Manchuria redux

I think Japan will find it considerably harder to take China if there is a round two:

The Middle East has been a tinderbox for decades. But there’s a problem with our intervention in Afghanistan in particular, and that is the fact that both Pakistan and India, not far away, have nuclear weapons. India is reasonably stable but Pakistan is another matter entirely, and the last thing we need is for a conflict to spread into that country.

The worst of the unrest, however, isn’t there and isn’t being widely-reported. It’s in China.

China and Japan have had a long-running territorial dispute over some a handful of islands. Over the weekend what had been a simmering issue turned into a real problem with Chinese rising up and doing something extraordinary: They are demanding WAR with Japan.
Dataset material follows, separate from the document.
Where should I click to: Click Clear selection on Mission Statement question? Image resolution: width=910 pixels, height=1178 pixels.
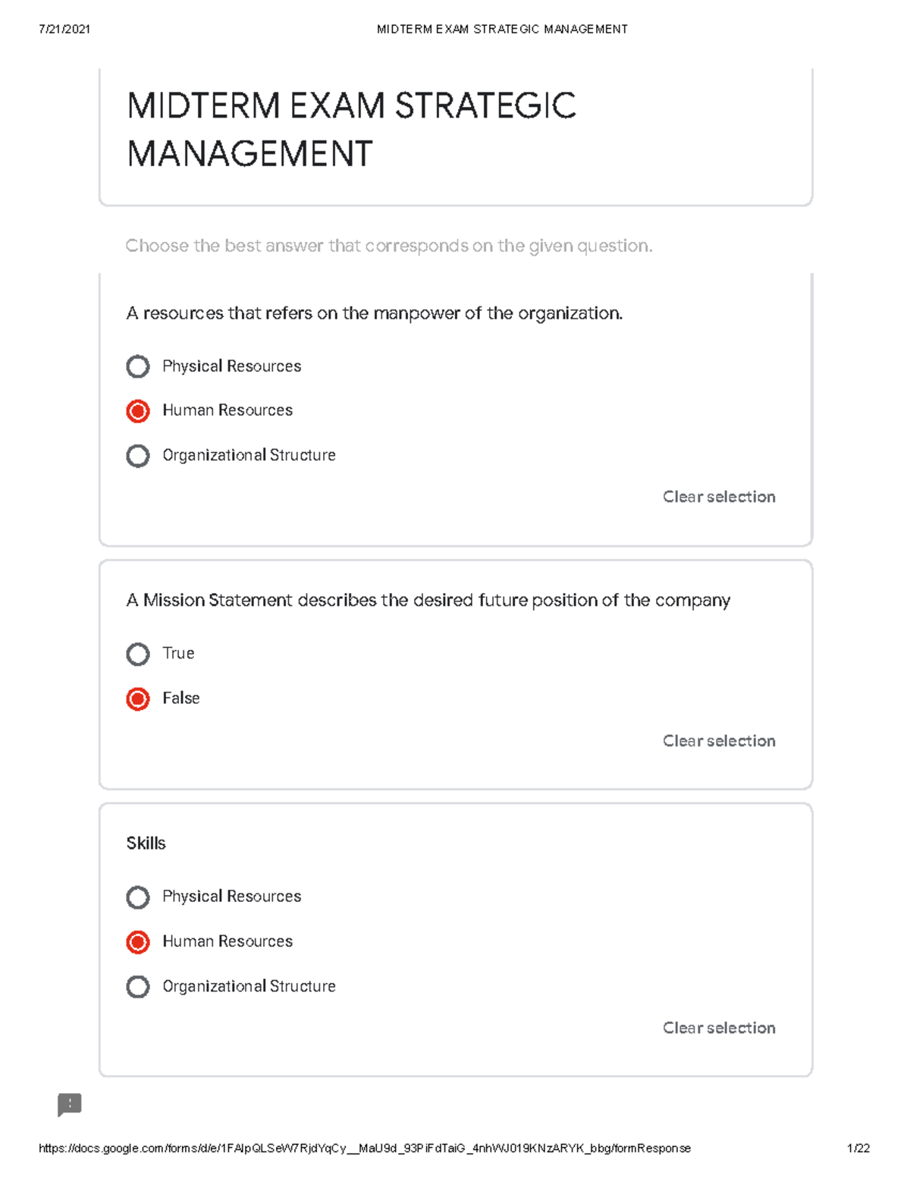[718, 741]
These are not just people waving signs either. They are burning Japanese-linked stores and factories, from sushi places to car dealers. Automobile owners are being ejected from their vehicles on a forcible basis and their cars destroyed. And while I’m sure some official agitation is involved this appears to have caught a number of people by surprise, including officials from Japan and the United States.

It is really remarkable how clearly socionomics predicts these things. Not the specifics, but the generalities. I mean, who would have ever imagined that war between China and Japan could be a genuine possibility in the next ten years? The drums of war are beating and one can hear them nearly everywhere. We’ve all forgotten the Japanese occupation of the 1930s, but it is very clear that the Chinese haven’t.